Le concept de géo-ingénierie est apparu et s'est diffusé au cours du 20ème siècle. En France, le terme a été défini en 2014 par un groupe interdisciplinaire de chercheurs réunis dans le cadre de l'ARP Agir : "L’ensemble des techniques et pratiques mises en œuvre ou projetées dans une visée corrective à grande échelle d’effets de la pression anthropique sur l’environnement.". Si la géo-ingénierie telle que définie ici, a pour but de lutter contre le réchauffement climatique, l'histoire de la géo-ingénierie est d'abord décorrélée de cet objectif. En effet, les premières expériences de manipulation du climat servaient un objectif militaire lors de la guerre de Vietnam, dans le cadre de l'opération Popeye : "Les américains ensemençaient les nuages pour faire pleuvoir sur la piste Ho Chi Minh et noyer la logistique Viêt-cong sous les boues de la mousson." explique Pierre Gilbert.

Aujourd'hui, ces techniques de manipulation du climat sont largement utilisées hors usage militaire : plus d'une cinquantaine de pays aurait recours à ce type de technologie pour favoriser les précipitations sur les zones arides ou empêcher la grêle et ses méfaits sur les cultures. En Chine, le Sky River Project, projet qui consiste à déployer cette technologie sur une grande partie du territoire chinois d'ici 2025 est en cours de développement. Et en France, certains agriculteurs auraient recours à ces pratiques, selon des travaux récents.

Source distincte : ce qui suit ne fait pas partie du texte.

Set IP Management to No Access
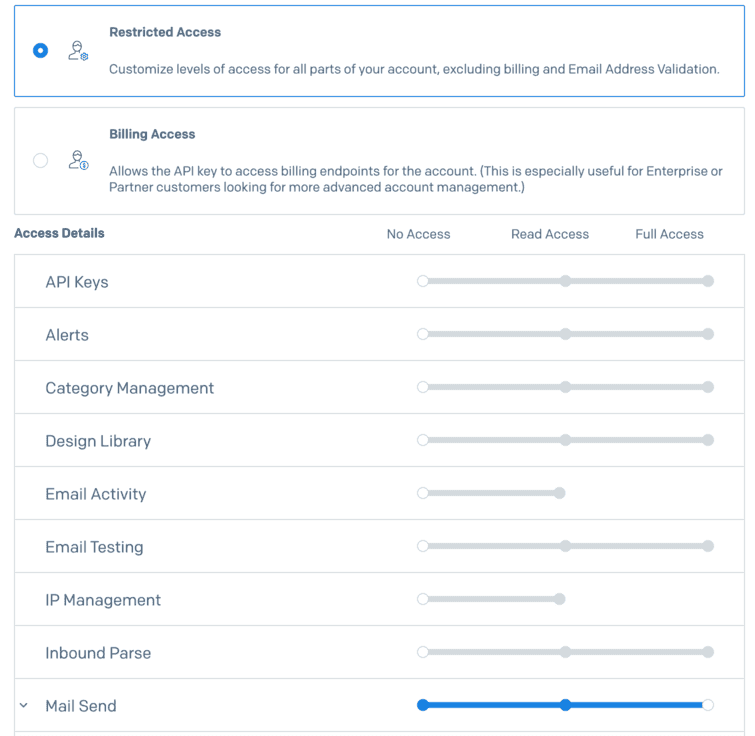The image size is (755, 736). [423, 599]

Or, les risques associés à ces techniques ne sont pas encore clairement identifiés, comme l'explique Sofia Kabbej : "Malheureusement les études qui sont menées, pour savoir quel impact a la diffusion de ces iodures d'argent, elles sont réalisées par les entreprises qui vendent ces technologies.". Sont pointés du doigt notamment les effets méconnus et potentiellement néfastes du mélange entre l'iodure d'argent et les pesticides sur les sols et sous-sols.

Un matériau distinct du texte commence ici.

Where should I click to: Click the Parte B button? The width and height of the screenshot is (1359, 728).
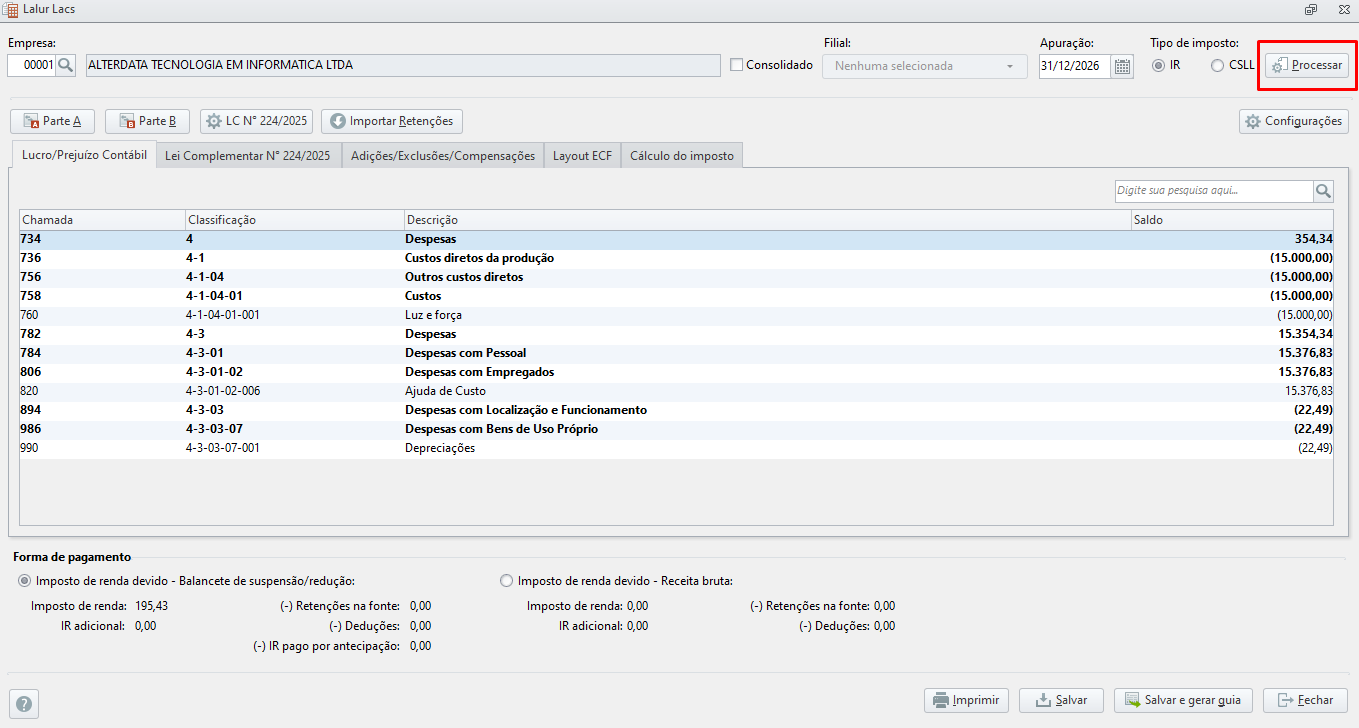(147, 121)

La géoingénierie climatique et le rôle des acteurs privés

Mais si les techniques de manipulation de la météorologie sont aujourd'hui déjà largement répandues, la géo-ingénierie climatique qui consiste à agir sur le réchauffement climatique, apparaît quant à elle, beaucoup plus polémique. Au sein de la géo-ingénierie climatique, il convient de distinguer deux grandes catégories : une première qui regroupe toutes les pratiques visant à capter le CO2, avec un impact plutôt local, et une seconde catégorie regroupant toutes les techniques visant à agir sur les rayons du soleil, aux conséquences plus globales. Parmi ces techniques, l'une est notamment au centre de toutes les attentions : l'injection d'aérosols dans l'atmosphère qui s'inspire de l'effet des éruptions volcaniques pour refroidir le climat. Le projet ScoPex, mené par l'université de Harvard dont les premiers tests ont été repoussés en 2022, relève de cette technique controversée. Parmi les risques encourus, celui d'un brusque réchauffement de la planète en cas d'arrêt, explique Pierre Gilbert : "Si l'on fait ça pendant 40 ans, les gazs à effet de serre continueront à s'accumuler. Donc si l'on arrêtait d'un coup, la température augmenterait dix fois plus vite qu'elle n'aurait dû avec le réchauffement climatique. (…)."

Et derrière ces techniques de géo-ingénierie, l'on découvre des financements provenant d'entrepreneurs privés. Le projet ScoPex bénéficie par exemple du soutien financier de Bill Gates. Historiquement, les entrepreneurs privés ont largement contribué à l'émergence et à la diffusion des techniques de géo-ingénierie, notamment en participant à la réalisation de rapports et d'études sur le sujet. Aujourd'hui, d'autres acteurs privés se mobilisent pour généraliser les techniques de captage de CO2 : les entreprises pétrogazières. Mais leur implication est logique, selon l'historien des sciences Régis Briday : "Certes, les entreprises pétrogazières doivent verdir leur image (…). Mais il y a une autre raison à cela, le secteur pétrogazier a les compétences : il a les compétences notamment pour réinjecter le CO2 dans le sous-sol. Ce sont ces entreprises qui extraient le gaz et le pétrole depuis des décennies, elles connaissent extrêmement bien le sous-sol", rappelle-t-il.